“Something highly insulting, I should think,” Mrs. Gainsborough answered. “Wonderful the way they use their hands. He doesn’t seem to be worrying himself so very much. I suppose he’ll start in shooting in the end.”

She pointed to the soldier, who was regarding the dispute with contemptuous gravity. Another window in a tower on the other side of the gate was opened, and the first porter was reinforced. Perspiration was dripping from Don Alfonso’s forehead; he looked more like a candle stump than ever, when presently he stood aside from the argument to say that he had been forced to offer one franc seventy-five to enter Tetuan.

“Tetuan,” said Mrs. Gainsborough. “Tetuarn’t, I should say.”

Sylvia asked Don Alfonso what he was calling the porter, and it appeared, though he minimized the insult by a gesture, that he had just invited forty-three dogs to devour the corpse of the porter’s grandmother. This, however, he hastened to add, had not annoyed him so much as his withdrawal from one franc fifty to one franc twenty-five.

In the end the porter agreed to open the gate for one franc seventy-five.

“Which is just as well,” said Mrs. Gainsborough, “for I’m sure Mohamet would have thrown a fit soon. He’s got to banging his forehead with his fists, and that’s a very bad sign.”

They rode through the darkness between double walls, disturbing every now and then a beggar who whined for alms or cursed them if the mule trod upon his outspread legs. They found an inn called the Hôtel Splendide, a bug-ridden tumble-down place kept by Spanish Jews as voracious as the bugs. Yet out on the roof, looking at the domes and minarets glimmering under Venus setting in the west from a sky full of stars, listening to the howling of distant dogs, breathing the perfume of the East, Sylvia felt like a conqueror.
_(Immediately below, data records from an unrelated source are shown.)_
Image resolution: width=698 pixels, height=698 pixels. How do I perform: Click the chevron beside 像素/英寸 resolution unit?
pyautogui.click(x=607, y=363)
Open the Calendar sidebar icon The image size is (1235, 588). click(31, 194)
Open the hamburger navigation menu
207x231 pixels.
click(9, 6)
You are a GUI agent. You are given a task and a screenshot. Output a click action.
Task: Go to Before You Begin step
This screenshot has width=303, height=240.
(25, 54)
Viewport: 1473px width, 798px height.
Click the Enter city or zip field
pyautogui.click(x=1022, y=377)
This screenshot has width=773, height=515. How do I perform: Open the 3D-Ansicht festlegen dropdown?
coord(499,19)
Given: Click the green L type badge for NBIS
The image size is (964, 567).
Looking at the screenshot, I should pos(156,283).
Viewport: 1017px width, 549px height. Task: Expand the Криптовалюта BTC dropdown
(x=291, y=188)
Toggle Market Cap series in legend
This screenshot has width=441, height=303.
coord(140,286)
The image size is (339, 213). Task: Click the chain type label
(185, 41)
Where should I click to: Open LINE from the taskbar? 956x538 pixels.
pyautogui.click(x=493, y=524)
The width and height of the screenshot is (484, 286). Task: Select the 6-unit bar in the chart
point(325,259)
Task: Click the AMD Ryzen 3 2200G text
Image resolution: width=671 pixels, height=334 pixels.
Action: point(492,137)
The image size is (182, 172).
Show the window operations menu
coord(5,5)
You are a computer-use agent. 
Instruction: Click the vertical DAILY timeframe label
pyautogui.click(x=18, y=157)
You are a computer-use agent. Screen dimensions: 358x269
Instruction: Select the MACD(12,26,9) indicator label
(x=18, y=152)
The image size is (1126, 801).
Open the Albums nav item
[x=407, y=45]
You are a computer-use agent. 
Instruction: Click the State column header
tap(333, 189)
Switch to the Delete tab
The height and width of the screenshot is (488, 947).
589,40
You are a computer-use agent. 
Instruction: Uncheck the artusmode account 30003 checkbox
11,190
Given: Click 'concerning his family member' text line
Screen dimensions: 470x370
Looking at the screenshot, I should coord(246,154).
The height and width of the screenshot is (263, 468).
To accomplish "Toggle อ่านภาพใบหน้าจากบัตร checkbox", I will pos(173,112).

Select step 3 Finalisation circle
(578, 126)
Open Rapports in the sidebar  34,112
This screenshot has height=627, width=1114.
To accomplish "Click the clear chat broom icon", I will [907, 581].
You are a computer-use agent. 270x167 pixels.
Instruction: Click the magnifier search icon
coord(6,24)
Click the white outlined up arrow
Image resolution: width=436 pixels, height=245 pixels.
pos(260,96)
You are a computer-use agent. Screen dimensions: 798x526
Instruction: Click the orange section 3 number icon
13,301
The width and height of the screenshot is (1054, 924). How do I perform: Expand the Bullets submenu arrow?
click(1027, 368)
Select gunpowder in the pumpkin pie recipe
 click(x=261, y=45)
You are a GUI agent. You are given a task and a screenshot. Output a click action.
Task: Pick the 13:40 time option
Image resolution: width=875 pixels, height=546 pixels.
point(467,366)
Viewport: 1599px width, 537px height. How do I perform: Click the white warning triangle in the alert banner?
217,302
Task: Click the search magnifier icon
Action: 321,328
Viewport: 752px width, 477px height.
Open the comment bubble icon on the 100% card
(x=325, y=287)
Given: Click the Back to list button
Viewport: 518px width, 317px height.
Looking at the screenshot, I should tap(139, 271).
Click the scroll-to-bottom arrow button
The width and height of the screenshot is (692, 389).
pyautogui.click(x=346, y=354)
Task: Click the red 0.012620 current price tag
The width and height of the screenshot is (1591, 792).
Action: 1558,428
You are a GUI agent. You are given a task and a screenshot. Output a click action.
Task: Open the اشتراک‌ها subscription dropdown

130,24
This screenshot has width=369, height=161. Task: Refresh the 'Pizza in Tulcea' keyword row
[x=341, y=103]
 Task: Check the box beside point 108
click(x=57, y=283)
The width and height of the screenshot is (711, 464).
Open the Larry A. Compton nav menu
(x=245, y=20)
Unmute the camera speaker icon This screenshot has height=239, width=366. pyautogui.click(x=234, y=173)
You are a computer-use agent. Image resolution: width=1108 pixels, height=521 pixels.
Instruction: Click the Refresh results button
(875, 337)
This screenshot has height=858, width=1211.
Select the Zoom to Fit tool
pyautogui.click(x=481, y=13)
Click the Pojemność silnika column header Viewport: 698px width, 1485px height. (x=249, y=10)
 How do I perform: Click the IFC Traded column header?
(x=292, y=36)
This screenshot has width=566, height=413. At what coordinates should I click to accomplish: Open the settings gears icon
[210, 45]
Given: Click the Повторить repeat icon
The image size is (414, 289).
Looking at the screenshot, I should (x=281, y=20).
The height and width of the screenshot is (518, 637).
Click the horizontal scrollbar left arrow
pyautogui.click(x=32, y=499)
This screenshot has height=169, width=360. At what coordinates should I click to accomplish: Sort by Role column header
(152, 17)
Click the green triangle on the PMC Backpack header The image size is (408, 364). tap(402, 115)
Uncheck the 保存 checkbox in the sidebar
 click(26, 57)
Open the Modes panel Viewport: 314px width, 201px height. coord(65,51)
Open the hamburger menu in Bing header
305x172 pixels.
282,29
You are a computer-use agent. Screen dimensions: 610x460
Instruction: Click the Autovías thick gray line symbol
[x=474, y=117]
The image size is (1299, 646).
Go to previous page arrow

Next morning Mrs. Gainsborough, finding that the bugs had retreated with the light, decided to spend the morning in sleeping off some of her bruises. Sylvia wandered through the bazaars with Don Alfonso, and sat for a while in the garden of a French convent, where a fountain whispered in the shade of pomegranates. Suddenly, walking along the path toward her she saw Maurice Avery.

Sylvia had disliked Avery very much when she met him in London nearly two years ago; but the worst enemy, the most flagitious bore, is transformed when encountered alone in a distant country, and now Sylvia felt well disposed toward him and eager to share with any one who could appreciate her pleasure the marvel of being in Tetuan. He too, by the way his face lighted up, was glad to see her, and they shook hands with a cordiality that was quite out of proportion to their earlier acquaintance.

“I say, what a queer place to meet!” he exclaimed. “Are you alone, then?”